I understand that @Anonymous, I just couldn't figure out how but now I think I understand how it is doing the interpolation but I can't decide if that is the correct way it should be doing it because it doesn't seem to match up with the way anybody else does it that I can find. And it gets really bizarre when you consider QUARTILE and QUARTILE.INC for this problem.
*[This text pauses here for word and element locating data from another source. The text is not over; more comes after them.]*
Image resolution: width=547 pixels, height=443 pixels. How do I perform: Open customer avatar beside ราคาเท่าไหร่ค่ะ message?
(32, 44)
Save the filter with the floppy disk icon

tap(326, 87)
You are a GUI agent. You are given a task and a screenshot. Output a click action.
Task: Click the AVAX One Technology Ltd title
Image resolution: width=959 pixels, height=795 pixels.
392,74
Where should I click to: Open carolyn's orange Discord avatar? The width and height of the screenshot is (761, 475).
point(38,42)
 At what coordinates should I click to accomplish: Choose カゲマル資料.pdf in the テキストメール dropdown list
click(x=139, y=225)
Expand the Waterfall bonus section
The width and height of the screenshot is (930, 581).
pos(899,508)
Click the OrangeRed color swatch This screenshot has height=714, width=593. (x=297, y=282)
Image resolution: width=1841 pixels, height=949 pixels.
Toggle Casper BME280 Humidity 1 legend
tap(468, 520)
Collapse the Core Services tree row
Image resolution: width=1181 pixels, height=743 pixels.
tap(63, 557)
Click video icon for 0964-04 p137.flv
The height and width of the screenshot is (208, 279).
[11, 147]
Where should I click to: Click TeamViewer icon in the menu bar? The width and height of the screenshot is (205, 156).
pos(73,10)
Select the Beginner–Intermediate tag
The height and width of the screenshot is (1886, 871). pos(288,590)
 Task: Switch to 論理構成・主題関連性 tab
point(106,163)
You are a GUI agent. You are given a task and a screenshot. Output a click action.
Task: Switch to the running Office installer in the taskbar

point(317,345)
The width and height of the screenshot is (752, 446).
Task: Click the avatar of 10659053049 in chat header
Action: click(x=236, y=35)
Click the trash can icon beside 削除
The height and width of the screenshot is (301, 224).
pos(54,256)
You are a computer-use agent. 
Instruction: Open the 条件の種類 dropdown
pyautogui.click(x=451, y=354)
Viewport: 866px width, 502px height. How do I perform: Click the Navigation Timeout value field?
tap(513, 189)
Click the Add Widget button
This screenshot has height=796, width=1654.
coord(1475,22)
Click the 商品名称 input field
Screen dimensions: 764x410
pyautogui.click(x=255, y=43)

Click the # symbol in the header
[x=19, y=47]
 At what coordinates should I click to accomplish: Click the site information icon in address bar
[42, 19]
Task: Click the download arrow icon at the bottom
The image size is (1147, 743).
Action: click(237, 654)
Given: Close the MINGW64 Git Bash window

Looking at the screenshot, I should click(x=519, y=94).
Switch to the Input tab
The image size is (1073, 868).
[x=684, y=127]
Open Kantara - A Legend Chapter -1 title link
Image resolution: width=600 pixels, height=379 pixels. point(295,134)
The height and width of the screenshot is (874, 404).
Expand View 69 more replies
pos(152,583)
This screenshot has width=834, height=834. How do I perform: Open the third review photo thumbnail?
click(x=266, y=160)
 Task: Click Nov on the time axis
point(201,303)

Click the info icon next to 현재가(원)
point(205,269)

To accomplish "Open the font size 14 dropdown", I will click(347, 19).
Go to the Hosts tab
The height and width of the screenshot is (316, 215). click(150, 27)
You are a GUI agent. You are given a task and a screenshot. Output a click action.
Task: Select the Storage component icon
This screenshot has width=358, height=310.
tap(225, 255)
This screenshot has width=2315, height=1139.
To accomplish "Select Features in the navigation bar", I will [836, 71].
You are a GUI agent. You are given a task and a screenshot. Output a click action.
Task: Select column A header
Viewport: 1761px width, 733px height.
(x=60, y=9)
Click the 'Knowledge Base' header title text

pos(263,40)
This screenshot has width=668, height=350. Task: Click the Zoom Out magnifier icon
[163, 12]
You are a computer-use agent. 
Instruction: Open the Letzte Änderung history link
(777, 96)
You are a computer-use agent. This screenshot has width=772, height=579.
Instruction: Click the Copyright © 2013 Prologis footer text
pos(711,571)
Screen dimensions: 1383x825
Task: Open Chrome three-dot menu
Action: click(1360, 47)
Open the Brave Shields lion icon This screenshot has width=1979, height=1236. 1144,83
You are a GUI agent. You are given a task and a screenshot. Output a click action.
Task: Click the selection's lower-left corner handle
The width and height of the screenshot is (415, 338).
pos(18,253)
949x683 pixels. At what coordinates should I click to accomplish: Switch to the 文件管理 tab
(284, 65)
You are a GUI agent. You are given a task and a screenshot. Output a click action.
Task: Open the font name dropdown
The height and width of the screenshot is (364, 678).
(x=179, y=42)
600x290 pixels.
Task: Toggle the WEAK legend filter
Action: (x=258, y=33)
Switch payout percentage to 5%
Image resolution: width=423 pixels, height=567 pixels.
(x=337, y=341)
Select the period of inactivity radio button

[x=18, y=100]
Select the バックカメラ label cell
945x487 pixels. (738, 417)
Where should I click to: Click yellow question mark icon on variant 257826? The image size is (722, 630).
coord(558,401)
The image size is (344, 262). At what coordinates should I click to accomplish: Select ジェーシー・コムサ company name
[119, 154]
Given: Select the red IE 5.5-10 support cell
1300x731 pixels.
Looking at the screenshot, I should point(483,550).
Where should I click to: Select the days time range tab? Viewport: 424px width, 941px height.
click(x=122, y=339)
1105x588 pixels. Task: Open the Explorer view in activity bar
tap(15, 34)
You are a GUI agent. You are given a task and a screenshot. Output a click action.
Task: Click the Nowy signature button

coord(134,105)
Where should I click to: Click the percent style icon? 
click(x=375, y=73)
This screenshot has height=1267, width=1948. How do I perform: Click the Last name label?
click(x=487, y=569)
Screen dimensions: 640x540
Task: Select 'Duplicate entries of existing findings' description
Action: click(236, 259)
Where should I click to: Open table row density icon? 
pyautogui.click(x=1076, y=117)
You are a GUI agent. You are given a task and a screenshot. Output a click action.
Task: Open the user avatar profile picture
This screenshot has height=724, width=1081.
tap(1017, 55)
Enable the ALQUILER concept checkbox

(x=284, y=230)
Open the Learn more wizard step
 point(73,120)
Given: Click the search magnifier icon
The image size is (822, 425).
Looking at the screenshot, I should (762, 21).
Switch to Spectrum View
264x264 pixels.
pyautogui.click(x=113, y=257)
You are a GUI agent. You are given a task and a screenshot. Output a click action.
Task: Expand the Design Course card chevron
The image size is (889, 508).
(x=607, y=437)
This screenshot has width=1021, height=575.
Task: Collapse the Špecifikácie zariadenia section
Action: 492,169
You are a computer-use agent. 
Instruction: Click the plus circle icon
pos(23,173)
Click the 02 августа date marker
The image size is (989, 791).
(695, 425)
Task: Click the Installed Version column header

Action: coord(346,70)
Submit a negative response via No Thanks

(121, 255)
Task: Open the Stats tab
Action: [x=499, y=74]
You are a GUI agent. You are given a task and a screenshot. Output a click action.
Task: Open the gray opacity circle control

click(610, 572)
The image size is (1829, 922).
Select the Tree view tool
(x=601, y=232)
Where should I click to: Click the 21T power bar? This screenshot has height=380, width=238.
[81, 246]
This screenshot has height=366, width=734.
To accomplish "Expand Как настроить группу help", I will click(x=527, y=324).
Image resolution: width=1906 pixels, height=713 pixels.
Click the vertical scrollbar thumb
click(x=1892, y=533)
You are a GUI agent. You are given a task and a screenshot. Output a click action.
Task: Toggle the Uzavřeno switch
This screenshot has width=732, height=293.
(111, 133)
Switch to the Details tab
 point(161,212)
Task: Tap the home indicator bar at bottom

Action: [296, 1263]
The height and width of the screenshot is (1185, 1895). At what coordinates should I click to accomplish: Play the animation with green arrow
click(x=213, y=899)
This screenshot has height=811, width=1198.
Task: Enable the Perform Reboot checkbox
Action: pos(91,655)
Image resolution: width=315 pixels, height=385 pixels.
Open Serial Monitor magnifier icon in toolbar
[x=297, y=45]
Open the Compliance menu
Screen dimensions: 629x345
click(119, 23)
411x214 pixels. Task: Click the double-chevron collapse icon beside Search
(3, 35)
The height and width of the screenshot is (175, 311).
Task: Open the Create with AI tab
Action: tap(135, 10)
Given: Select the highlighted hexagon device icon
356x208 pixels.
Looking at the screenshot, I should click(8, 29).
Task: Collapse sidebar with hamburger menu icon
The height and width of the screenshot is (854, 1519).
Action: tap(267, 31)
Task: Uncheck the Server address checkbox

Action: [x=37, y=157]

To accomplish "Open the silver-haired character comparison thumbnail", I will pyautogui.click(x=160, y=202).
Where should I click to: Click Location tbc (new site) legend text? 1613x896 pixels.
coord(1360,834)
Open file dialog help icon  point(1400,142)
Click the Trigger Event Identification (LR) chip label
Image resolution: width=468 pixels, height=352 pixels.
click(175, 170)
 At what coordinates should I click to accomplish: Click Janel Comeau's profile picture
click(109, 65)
So if I understand what it is doing (Excel), it uses the standard quartile 1 formula, 1/4 * (n + 1) to find the "rank" for the first quartile. This produces 2.25 meaning that it should interpolate between 2nd and 3rd numbers which are 2 and 4. If you shortcut the math, .25 of 2 is .5 so 2 + .5 is 2.5. Same with quartile 3, 3/4 * (n + 1) would be 6.75 so interpolate between the 6th and 7th numbers, which are 9 and 10, shortcut .75 * 1 = .75 so 9 + .75 = 9.75. All's fair here until you realize that QUARTILE and QUARTILE.INC in Excel return 3.5 for quartile 1 and 9.25 for quartile 3. This is really where I am struggling because I don't see how you get to those numbers unless for some reason you are interpolating from the higher number for .INC and interpolating like normal people interpolate for the .EXC versions. In other words, the interpolation is .5 for quartile 1 so you say 4 - .5 = 3.5 and 10 - .75 = 9.25. But the question has to be why? Why are you interpolating in two completely different ways? That's the real difference between .INC and .EXC if that is the case. And I still don't think that either method is what is done in best practices at least as far as I can tell from researching this on the Internet.
So, I understand interpolation, I had to do enough of it in thermodynamics and fluid dynamics to last me a lifetime. What I don't understand is how Excel is doing its interpolation because it doesn't make any sense and it seems to do it one way sometimes and another way other times.
OK, one versus:
I could go on, it's like the first three pages of search results. But, the important question is how in the world is the difference in interpolation techniques not documented in the explanation of these functions PERCENTILE.INC, PERCENTILE.EXC, QUARTILE.INC and QUARTILE.EXC but instead focuses on what values of "k" you can pass into them? I mean, it makes no sense. How does INC translate into N-1 and EXC translate into N+1 and why not just use N as John Peltier himself states?
".INC is the same as Excel’s “inclusive” (N-1) legacy functions, and .EXC is the same as everyone else’s “exclusive” (N+1) functions. I don’t really know why anyone would pick either (N-1) or (N+1) over the other, or why they’d pick either of these over the N-basis calculations."